Information supplied:
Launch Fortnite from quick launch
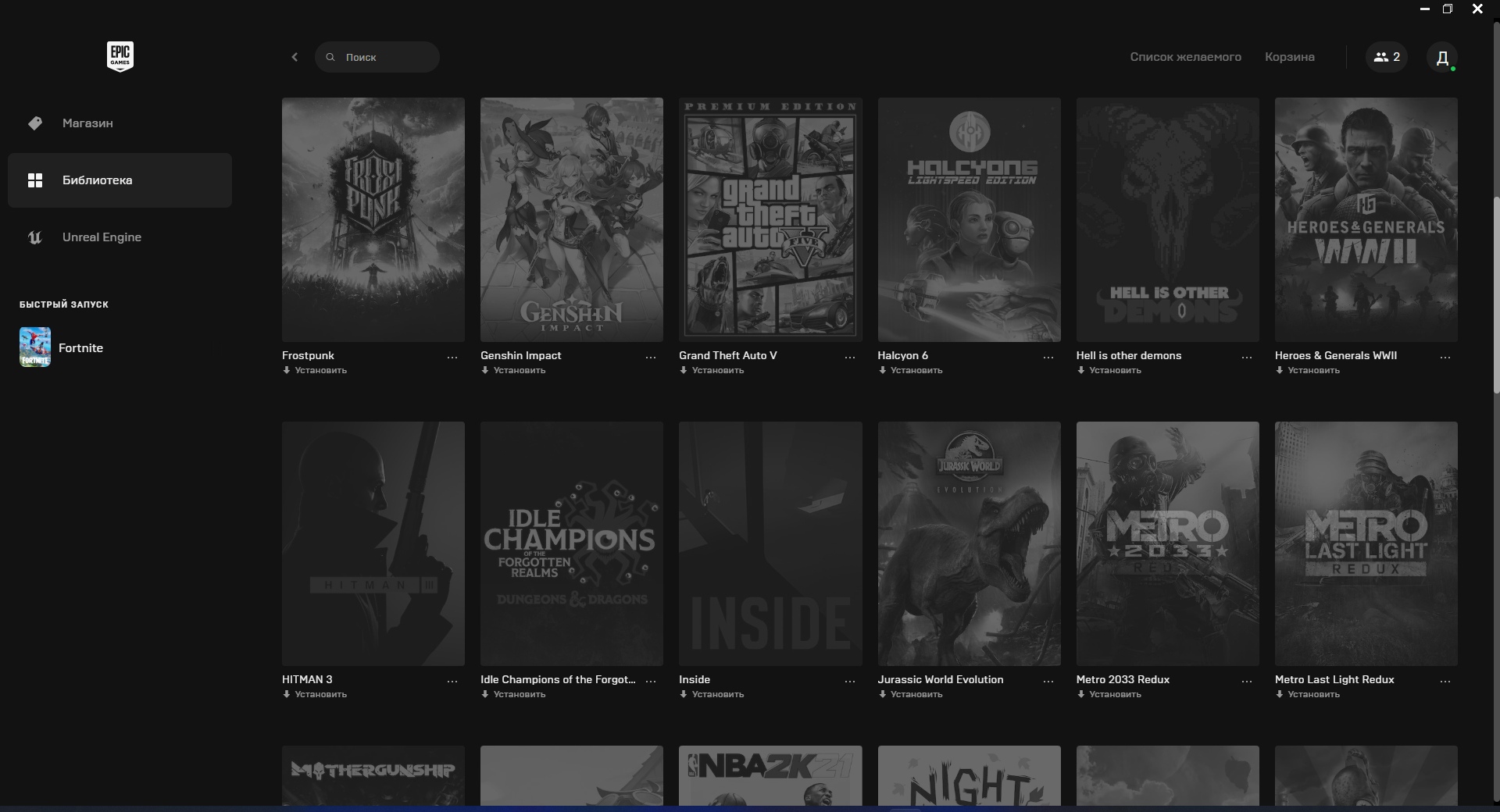Viewport: 1500px width, 812px height. tap(35, 347)
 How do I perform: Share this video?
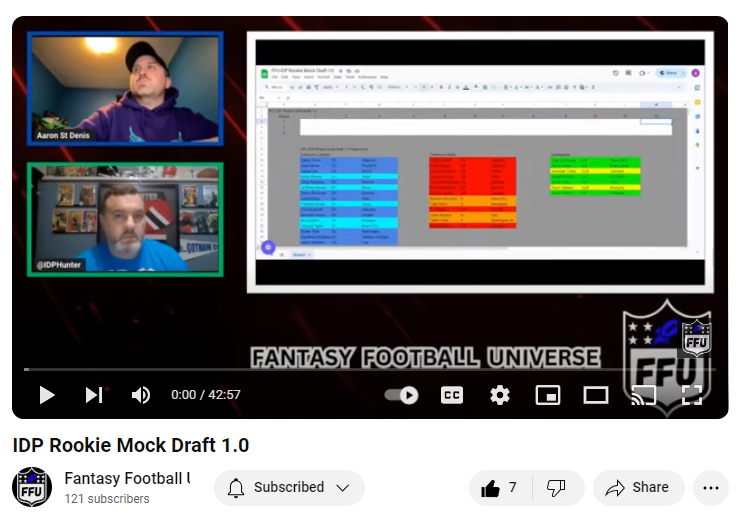[x=638, y=488]
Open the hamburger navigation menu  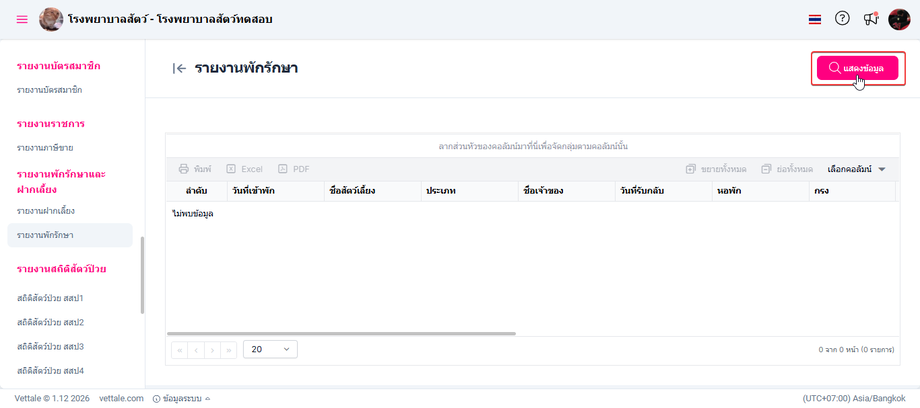(x=22, y=19)
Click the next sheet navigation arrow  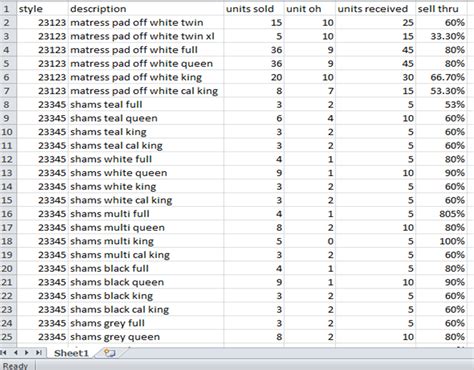coord(27,353)
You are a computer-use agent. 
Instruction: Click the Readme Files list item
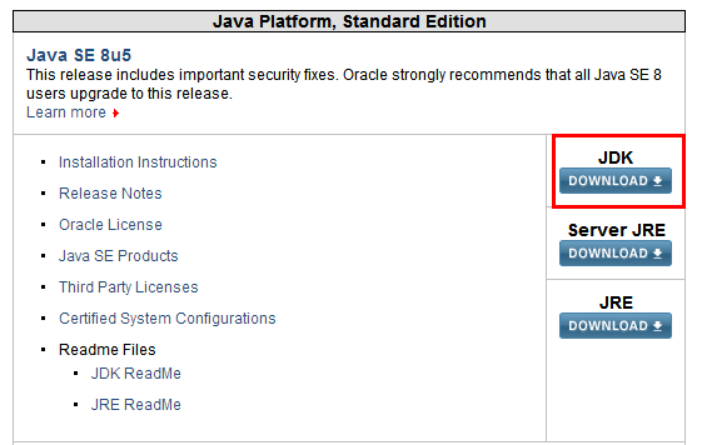point(107,350)
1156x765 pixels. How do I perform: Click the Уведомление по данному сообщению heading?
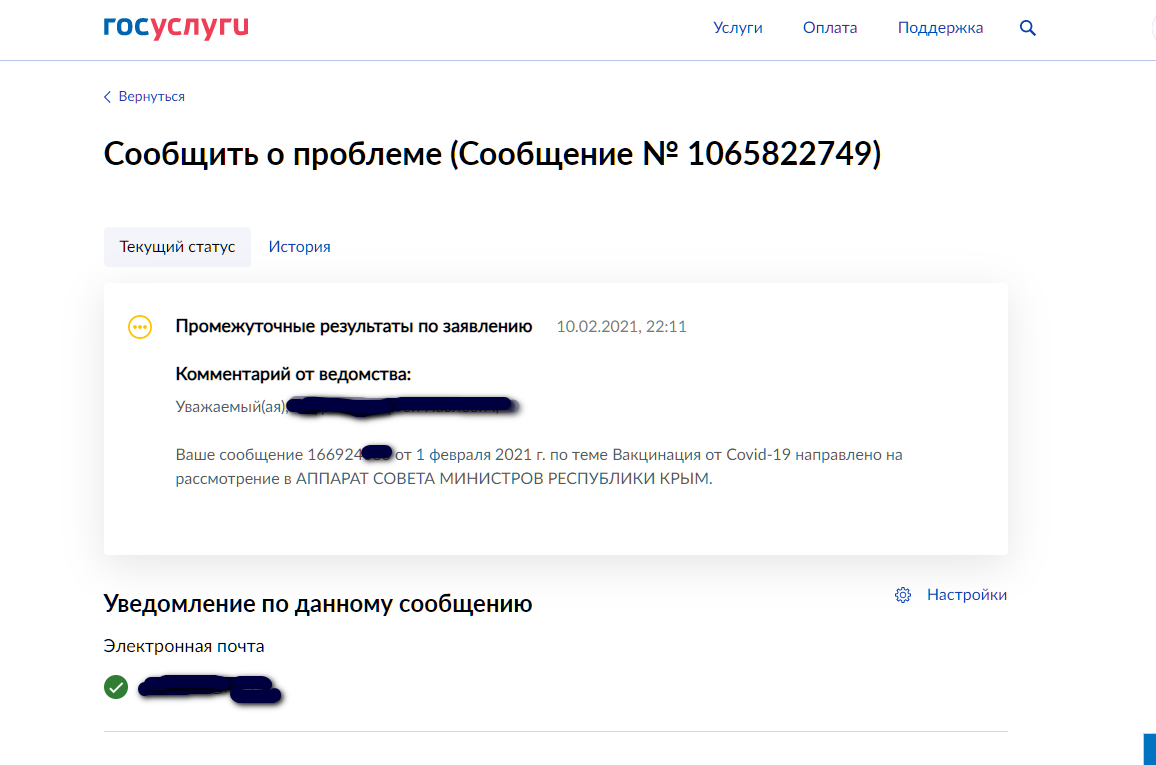(318, 604)
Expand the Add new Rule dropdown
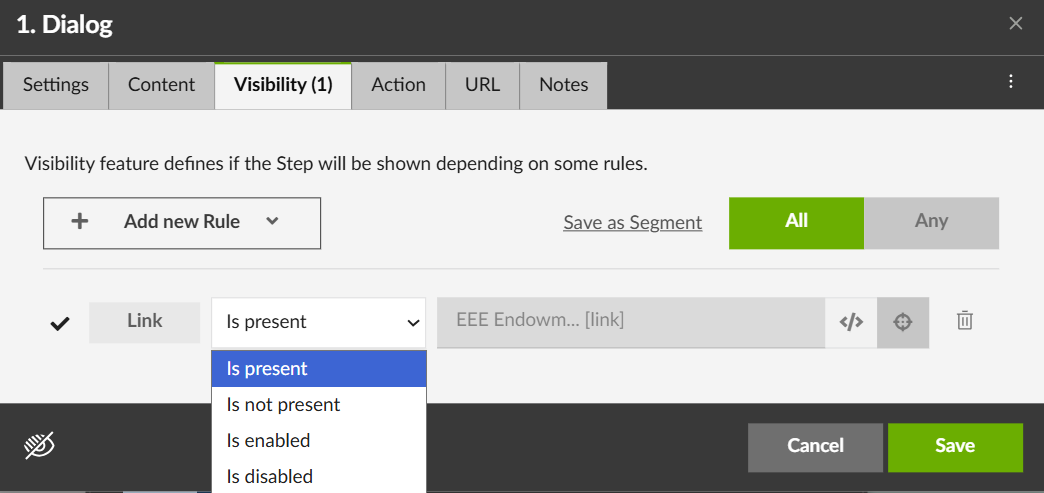The width and height of the screenshot is (1044, 493). (x=182, y=222)
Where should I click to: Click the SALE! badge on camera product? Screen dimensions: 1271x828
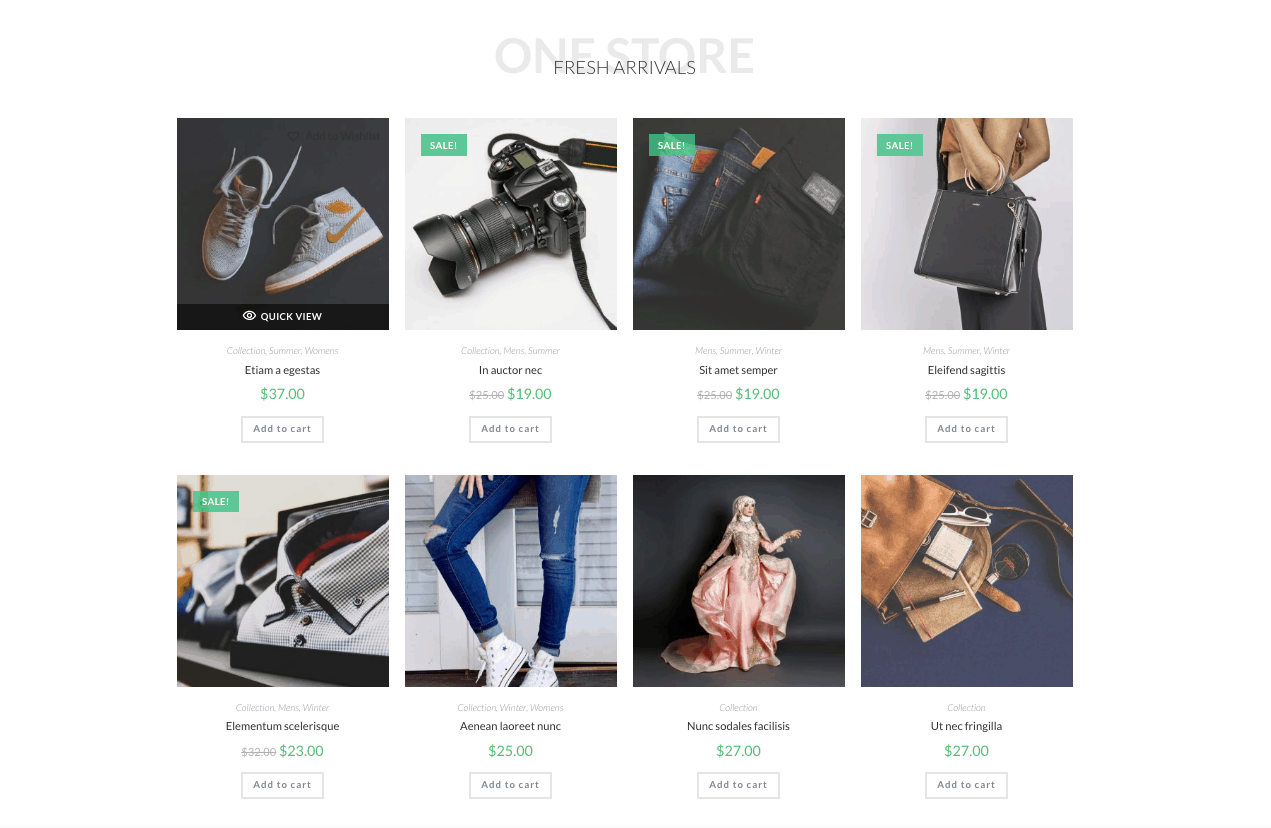443,145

Problem description: Copy exactly the lines that run from the one containing "Where should I" to the last line of the records, both included, and leave out every picture.

Exercise result:
Where should I click to: Click the SALE! badge on camera product? Screen dimensions: 1271x828
443,145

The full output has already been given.